===== SUPPLIED RECORDS

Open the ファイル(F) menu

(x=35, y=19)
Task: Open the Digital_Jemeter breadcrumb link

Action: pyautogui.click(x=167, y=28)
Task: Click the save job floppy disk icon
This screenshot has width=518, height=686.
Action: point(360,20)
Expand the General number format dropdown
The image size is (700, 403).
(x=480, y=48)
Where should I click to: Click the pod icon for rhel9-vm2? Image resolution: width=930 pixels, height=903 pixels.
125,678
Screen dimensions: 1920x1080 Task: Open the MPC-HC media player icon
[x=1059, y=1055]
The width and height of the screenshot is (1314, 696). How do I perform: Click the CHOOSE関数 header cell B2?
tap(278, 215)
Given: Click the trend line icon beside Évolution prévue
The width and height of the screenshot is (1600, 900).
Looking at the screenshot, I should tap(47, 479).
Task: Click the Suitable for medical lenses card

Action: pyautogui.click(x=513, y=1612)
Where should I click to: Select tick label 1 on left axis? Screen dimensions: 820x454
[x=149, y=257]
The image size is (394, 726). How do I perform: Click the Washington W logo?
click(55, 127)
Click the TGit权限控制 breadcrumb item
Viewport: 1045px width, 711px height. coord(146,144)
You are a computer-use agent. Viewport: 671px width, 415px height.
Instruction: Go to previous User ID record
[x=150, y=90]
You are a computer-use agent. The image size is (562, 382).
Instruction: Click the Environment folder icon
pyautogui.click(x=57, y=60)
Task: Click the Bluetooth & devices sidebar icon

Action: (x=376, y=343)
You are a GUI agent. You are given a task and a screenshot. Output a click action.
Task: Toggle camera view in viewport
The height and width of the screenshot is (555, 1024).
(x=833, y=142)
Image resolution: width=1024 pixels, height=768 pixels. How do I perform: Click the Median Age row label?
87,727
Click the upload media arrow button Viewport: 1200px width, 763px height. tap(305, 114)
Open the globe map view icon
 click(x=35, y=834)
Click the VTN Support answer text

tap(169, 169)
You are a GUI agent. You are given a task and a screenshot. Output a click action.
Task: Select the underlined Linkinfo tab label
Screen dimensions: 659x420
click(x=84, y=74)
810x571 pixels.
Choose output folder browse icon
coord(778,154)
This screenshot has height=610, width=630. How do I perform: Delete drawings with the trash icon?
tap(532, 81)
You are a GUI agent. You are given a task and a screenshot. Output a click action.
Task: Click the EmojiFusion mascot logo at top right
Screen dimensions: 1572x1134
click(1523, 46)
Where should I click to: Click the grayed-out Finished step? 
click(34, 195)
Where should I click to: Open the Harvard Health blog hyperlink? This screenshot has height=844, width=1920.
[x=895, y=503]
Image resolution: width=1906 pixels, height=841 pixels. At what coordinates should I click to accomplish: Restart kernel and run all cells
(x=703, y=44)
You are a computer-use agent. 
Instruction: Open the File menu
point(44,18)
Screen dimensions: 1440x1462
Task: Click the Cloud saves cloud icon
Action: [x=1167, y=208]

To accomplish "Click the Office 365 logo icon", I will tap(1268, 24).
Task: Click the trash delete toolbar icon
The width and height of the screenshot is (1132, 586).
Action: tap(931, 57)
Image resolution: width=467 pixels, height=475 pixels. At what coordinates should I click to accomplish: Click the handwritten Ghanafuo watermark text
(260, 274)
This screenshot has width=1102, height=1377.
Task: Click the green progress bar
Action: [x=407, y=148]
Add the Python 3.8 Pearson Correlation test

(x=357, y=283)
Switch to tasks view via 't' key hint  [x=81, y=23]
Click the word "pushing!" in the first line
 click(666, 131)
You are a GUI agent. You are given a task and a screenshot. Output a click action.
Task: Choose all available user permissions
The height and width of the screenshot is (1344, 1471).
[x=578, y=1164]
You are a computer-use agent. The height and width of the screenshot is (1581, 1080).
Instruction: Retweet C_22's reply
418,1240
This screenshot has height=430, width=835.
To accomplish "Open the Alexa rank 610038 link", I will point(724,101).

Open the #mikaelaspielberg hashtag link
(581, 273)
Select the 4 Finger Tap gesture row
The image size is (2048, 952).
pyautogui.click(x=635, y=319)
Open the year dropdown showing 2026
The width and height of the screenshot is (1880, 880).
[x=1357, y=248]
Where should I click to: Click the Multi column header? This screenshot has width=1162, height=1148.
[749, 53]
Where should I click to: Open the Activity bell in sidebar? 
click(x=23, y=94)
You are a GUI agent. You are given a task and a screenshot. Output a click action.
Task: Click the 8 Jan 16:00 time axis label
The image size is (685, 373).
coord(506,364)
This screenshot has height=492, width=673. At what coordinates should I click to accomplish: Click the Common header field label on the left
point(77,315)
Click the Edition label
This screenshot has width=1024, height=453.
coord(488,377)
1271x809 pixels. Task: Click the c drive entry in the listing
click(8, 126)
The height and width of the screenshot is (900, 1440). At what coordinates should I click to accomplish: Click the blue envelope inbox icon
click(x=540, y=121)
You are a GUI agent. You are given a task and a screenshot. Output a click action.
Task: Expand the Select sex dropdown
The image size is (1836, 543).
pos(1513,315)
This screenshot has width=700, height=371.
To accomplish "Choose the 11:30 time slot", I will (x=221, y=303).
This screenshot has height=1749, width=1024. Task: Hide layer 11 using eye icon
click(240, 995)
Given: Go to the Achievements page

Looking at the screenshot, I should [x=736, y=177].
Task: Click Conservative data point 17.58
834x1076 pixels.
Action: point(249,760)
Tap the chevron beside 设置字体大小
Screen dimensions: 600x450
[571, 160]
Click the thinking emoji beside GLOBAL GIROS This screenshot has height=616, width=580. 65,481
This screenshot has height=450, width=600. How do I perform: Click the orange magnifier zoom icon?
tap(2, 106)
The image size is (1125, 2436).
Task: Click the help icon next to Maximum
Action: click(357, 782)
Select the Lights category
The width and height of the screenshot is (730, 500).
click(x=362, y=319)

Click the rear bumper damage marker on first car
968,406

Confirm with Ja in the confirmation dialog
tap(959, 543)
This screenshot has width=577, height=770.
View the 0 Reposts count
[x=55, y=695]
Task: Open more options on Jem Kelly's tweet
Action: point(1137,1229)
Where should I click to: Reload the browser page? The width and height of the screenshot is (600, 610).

==========

- _REQUIRED ACTION_:
All lines above that include the word "will" should be located and copied.

- _TASK RESULT_:
To accomplish "Click the Office 365 logo icon", I will tap(1268, 24).
To accomplish "Open the Alexa rank 610038 link", I will point(724,101).
To accomplish "Choose the 11:30 time slot", I will (x=221, y=303).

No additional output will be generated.